**Required work**
Could you retype each of the rows below word for word, leaving the pictures out of your copy?

-- begin --

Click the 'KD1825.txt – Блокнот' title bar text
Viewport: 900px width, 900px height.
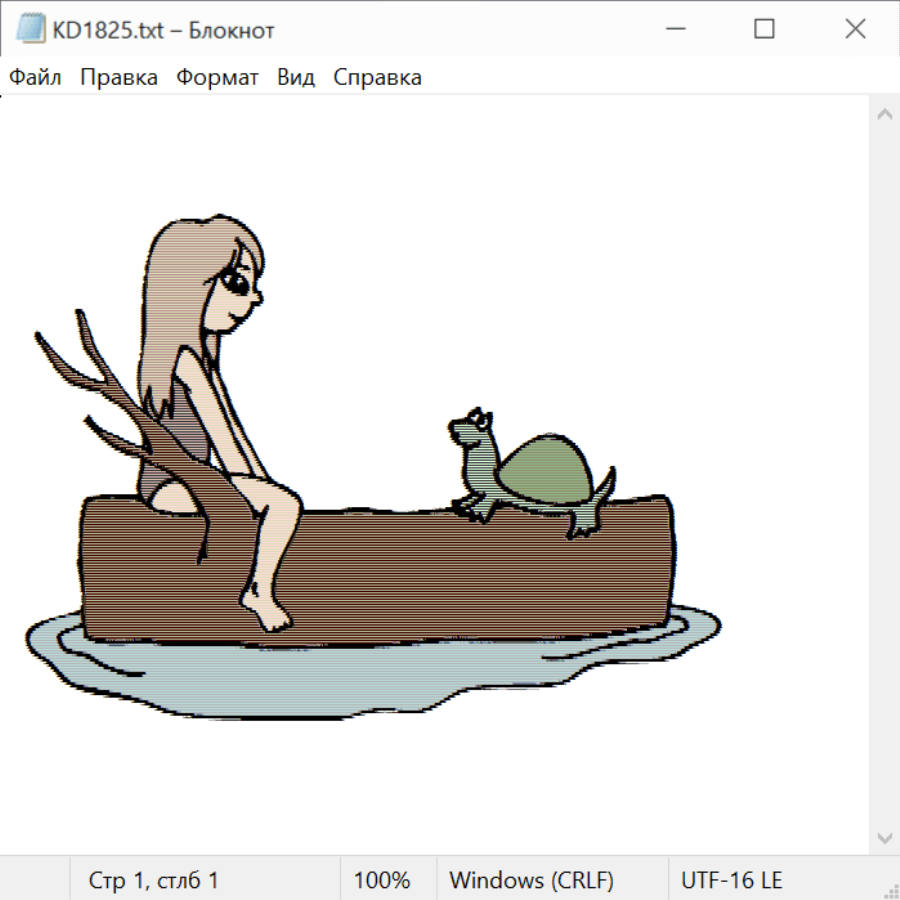[x=164, y=30]
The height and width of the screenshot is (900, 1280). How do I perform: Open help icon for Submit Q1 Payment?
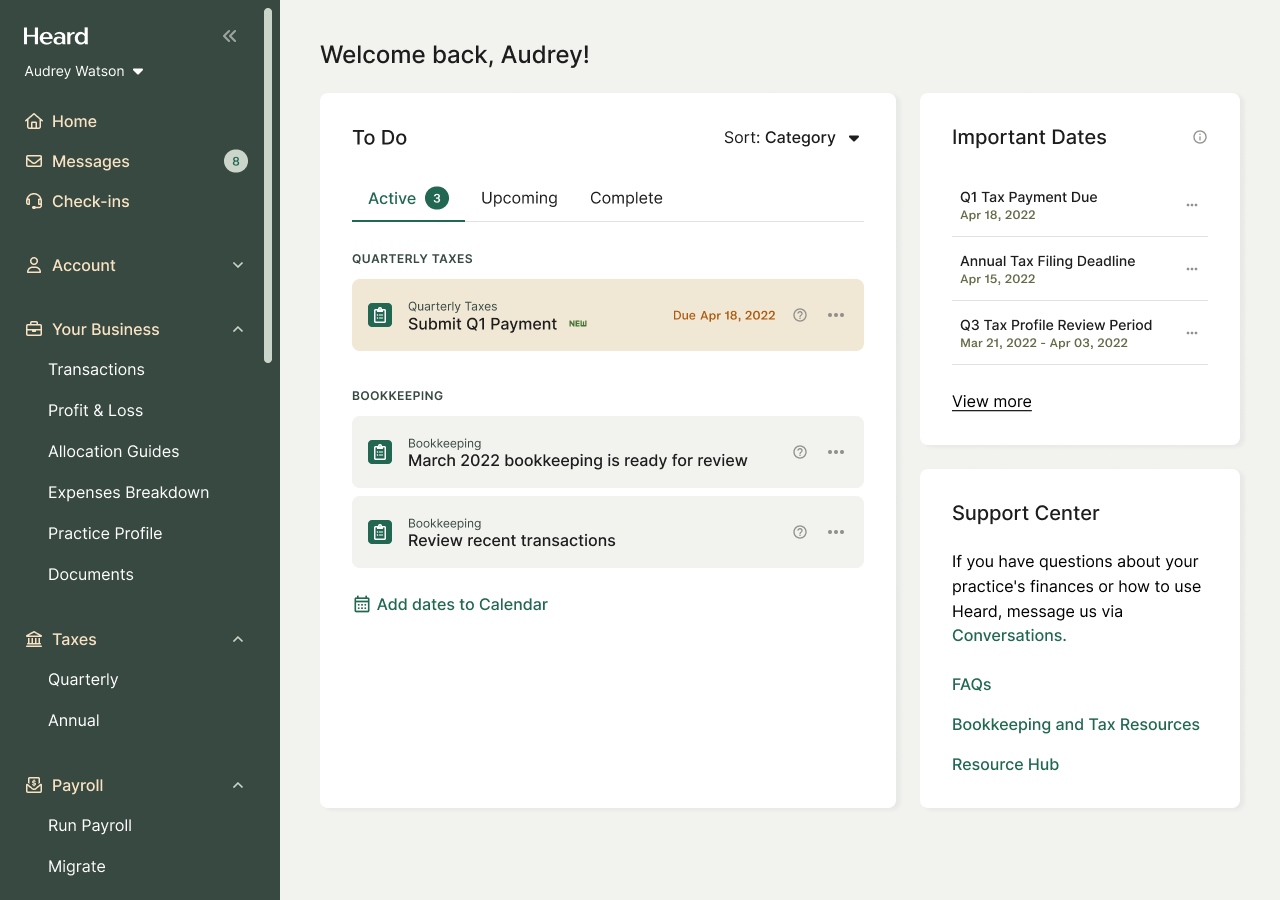click(800, 315)
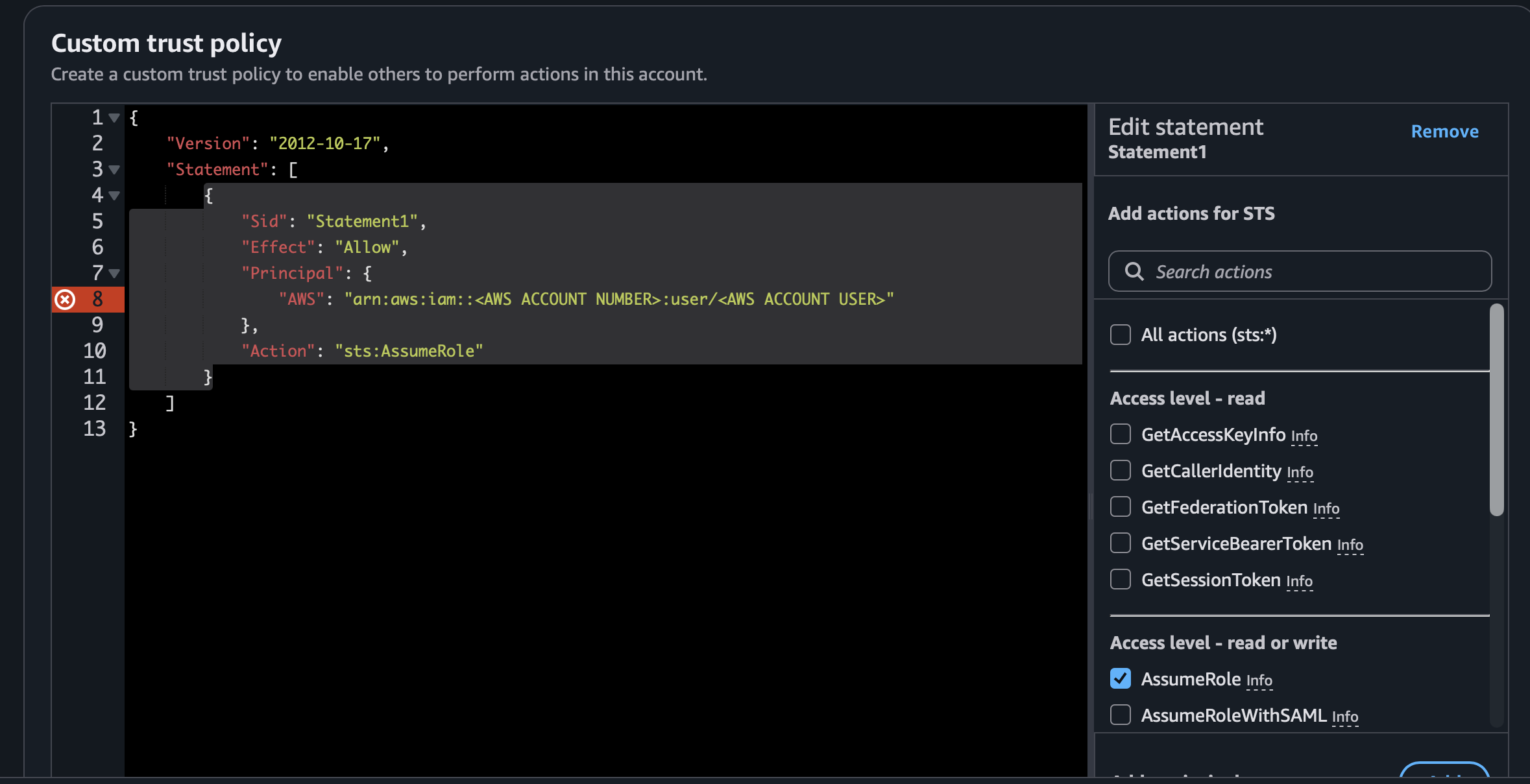The width and height of the screenshot is (1530, 784).
Task: Click the magnifier icon in the search box
Action: pos(1134,272)
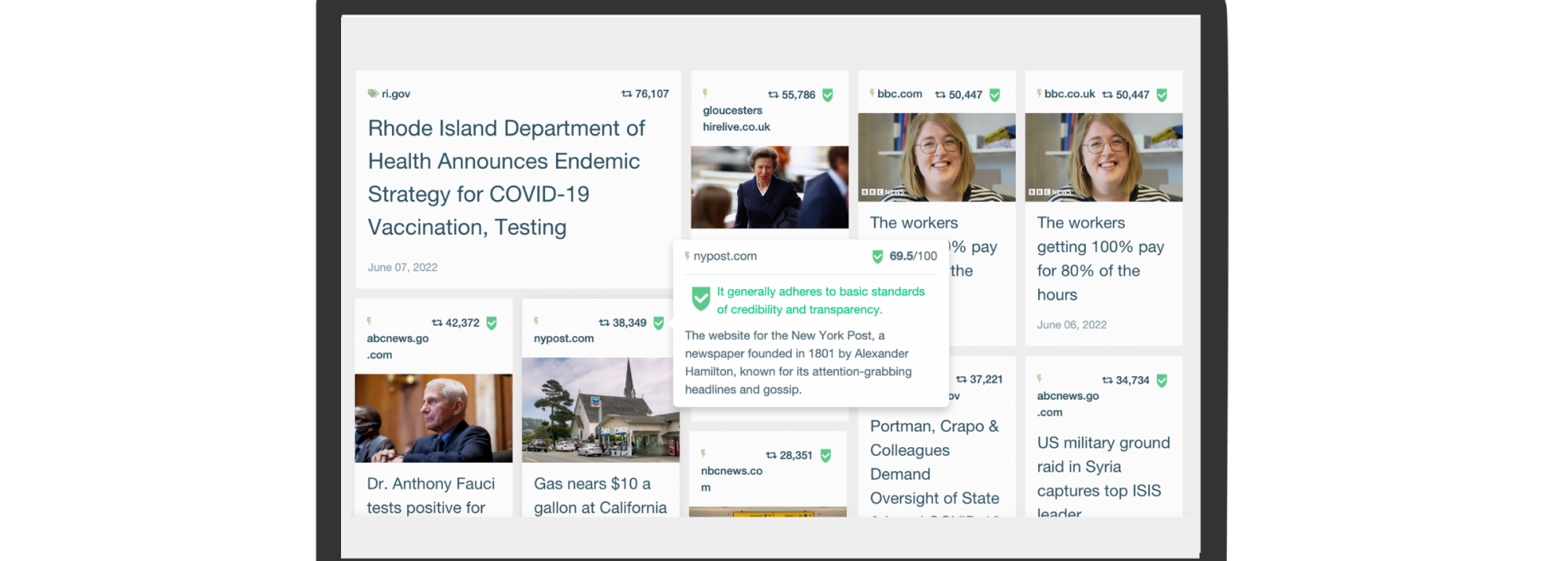Click nypost.com source name in the tooltip

[724, 257]
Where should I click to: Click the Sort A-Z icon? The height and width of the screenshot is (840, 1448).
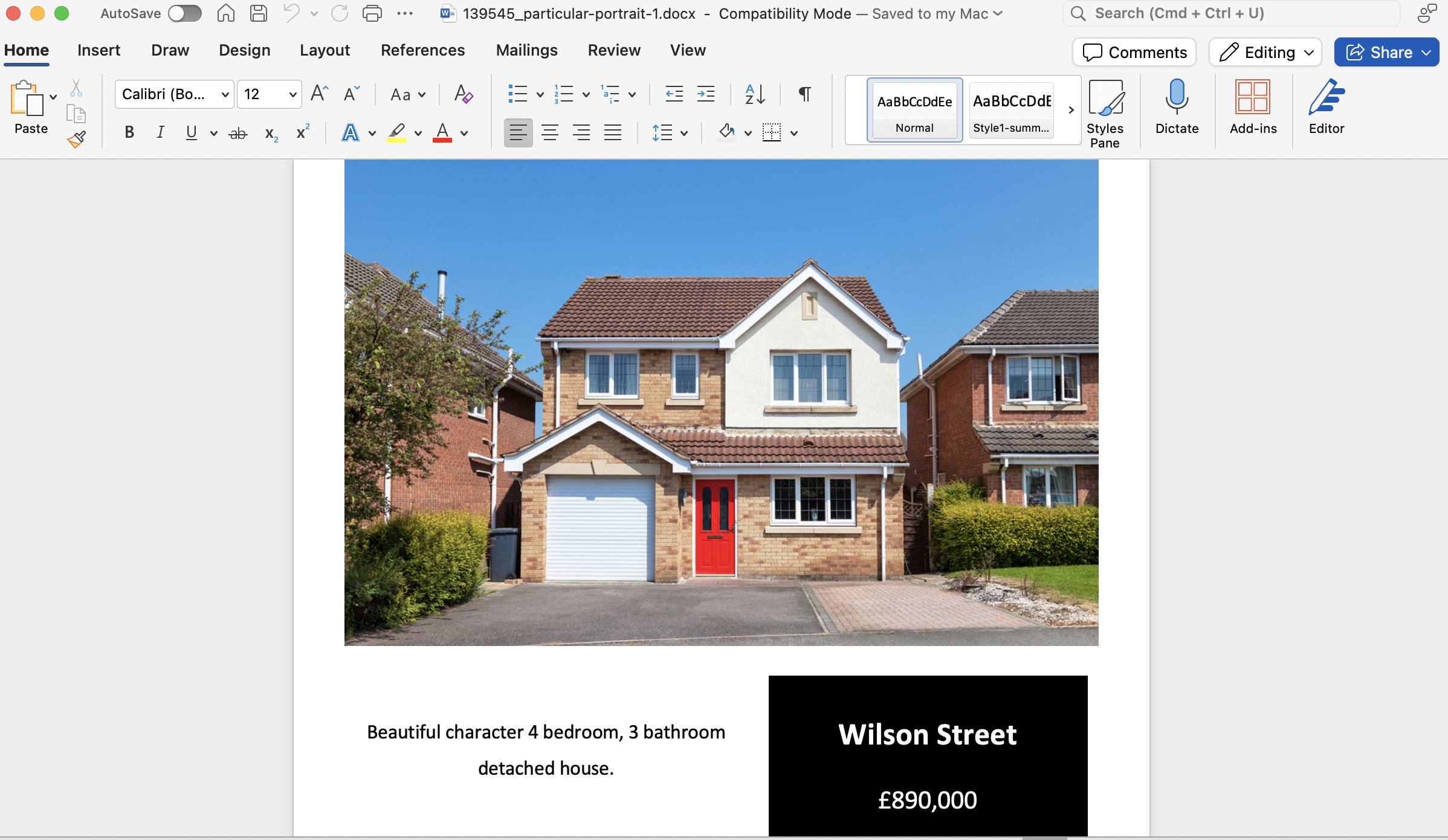point(755,94)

-- end --

**Written solution**
Click the 'KD1825.txt – Блокнот' title bar text
Viewport: 900px width, 900px height.
[x=164, y=30]
The height and width of the screenshot is (900, 1280). How do I perform: Open help icon for Submit Q1 Payment?
click(800, 315)
The width and height of the screenshot is (1530, 784).
Task: Click the magnifier icon in the search box
Action: pos(1134,272)
Click nypost.com source name in the tooltip

[724, 257]
Where should I click to: Click the Sort A-Z icon? The height and width of the screenshot is (840, 1448).
point(755,94)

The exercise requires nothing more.